Creating my Fake News Detector
I once stumbled upon an online article that looked reliable at first. The formatting was polished and the headline was striking. Yet as I kept reading, some statements did not align with facts I already knew. That personal experience inspired me to imagine a tool that could highlight questionable claims. I decided to create a Fake News Detector using Streamlit and OpenAI.

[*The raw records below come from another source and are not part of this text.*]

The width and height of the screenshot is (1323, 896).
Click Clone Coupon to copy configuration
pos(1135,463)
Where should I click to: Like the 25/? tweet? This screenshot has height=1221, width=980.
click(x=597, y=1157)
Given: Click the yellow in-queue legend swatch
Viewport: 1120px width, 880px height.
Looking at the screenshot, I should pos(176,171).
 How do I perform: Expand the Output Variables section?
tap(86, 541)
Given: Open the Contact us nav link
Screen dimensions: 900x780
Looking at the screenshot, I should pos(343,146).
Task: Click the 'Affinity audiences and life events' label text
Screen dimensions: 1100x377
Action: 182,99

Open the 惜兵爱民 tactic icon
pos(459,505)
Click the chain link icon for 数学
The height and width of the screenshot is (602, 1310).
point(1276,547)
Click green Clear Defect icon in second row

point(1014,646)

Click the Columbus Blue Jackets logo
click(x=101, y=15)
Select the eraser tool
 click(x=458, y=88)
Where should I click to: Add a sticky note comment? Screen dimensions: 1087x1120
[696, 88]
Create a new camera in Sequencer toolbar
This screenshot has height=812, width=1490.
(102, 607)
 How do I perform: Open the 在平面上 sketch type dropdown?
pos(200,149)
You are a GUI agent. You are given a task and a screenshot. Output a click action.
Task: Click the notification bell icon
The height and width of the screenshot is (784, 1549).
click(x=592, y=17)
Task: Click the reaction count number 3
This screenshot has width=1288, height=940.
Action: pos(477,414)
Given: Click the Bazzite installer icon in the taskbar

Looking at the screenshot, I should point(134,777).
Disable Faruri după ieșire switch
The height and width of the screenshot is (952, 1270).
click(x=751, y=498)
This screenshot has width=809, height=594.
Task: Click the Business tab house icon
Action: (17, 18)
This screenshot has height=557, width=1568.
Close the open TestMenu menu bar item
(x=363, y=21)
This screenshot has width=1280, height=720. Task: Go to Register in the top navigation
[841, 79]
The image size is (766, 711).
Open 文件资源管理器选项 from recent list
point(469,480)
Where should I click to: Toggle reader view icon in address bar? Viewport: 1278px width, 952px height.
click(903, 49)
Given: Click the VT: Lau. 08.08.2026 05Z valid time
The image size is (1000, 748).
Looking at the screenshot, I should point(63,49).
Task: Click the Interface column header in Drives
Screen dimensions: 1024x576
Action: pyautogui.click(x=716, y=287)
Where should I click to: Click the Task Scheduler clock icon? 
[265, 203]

The project became a way to combine a lightweight user interface with the reasoning of language models. I structured the repository with a main Python script, a dataset of seed examples, and configuration files. The rest of this post walks step by step through every block of code. Each code snippet is followed by a clear explanation of what it does and how it fits in.
requirements.txt
streamlit
openai
pandas
numpy
This file lists the essential dependencies. Streamlit builds the interactive web application. OpenAI provides access to large language models and embeddings. Pandas and NumPy support data handling and numeric operations. Keeping the list short ensures installation is straightforward.
README.md
# Fake News Detector
A simple web app to detect potential fake news using OpenAI models and Streamlit.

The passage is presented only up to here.